**DOCUMENT SEGMENT**
= = = = =
Summary

Epithelial organoids derived from intestinal tissue, also referred to as mini-intestines or mini-guts, recapitulate many aspects of the organ in vitro and can be used for biological discovery, personalized medicine, and drug development. Murine intestinal organoids represent a homeostatic system that balances stem cell maintenance within a crypt-like compartment and differentiation within a villus-like compartment 1–3 . However, this homeostatic balance and spatial organization has not been achieved with human intestinal organoids 4 . Here, we leverage single cell RNA-seq data (scRNA-seq) and high-resolution imaging to interrogate the developing human intestinal stem cell niche. We identified an EGF-family member, EPIREGULIN (EREG), as uniquely expressed in the developing crypt, and found that EREG can take the place of EGF as an in vitro niche factor. Unlike EGF, which leads to growth of thin-walled cystic organoids, EREG-organoids are spatially resolved into budded and proliferative crypt domains and a differentiated villus-like central lumen. Transcriptomics and epigenomics showed that EREG-organoids are globally similar to the native intestine while EGF-organoids have an altered chromatin landscape, downregulate the master intestinal transcription factor CDX2 5,6 , and ectopically express stomach genes.
= = = = =
**LISTED ENTRIES**
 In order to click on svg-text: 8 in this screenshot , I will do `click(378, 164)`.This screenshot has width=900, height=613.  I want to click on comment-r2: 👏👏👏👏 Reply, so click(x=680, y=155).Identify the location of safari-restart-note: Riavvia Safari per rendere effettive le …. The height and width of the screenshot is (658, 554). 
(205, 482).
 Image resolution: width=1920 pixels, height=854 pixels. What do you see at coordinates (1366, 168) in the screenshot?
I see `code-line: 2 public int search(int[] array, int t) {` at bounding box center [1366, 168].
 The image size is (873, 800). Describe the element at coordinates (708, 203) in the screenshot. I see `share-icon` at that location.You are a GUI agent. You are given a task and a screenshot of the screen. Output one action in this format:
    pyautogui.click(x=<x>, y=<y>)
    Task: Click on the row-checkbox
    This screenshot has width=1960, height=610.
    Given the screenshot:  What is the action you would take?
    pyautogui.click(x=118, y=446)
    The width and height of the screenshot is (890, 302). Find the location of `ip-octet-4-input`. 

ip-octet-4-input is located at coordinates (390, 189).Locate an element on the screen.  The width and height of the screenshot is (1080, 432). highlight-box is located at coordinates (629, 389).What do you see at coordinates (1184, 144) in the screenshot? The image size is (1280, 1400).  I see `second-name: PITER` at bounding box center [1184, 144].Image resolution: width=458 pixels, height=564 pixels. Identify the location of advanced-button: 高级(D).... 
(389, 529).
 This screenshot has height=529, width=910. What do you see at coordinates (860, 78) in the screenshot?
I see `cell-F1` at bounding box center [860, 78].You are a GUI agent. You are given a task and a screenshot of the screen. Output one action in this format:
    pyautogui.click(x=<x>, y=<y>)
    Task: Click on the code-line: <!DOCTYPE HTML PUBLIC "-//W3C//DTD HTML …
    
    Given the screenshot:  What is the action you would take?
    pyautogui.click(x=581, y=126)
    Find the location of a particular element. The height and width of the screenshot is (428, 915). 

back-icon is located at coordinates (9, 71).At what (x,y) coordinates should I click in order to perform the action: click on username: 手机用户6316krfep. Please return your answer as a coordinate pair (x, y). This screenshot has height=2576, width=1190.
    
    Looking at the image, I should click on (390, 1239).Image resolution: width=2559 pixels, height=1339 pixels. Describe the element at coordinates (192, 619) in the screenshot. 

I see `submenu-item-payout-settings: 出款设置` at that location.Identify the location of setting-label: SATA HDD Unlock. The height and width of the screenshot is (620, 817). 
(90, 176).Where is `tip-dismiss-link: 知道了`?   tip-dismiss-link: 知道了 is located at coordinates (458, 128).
= = = = =
**EXERCISE DESCRIPTION**
In the intestinal organoid summary, why are murine intestinal organoids described as a homeostatic system? Answer in one to three sentences. Use only the text, not the data.

**ANSWER BOX**
They balance two processes: stem cells are maintained within a crypt-like compartment, and cells differentiate within a villus-like compartment.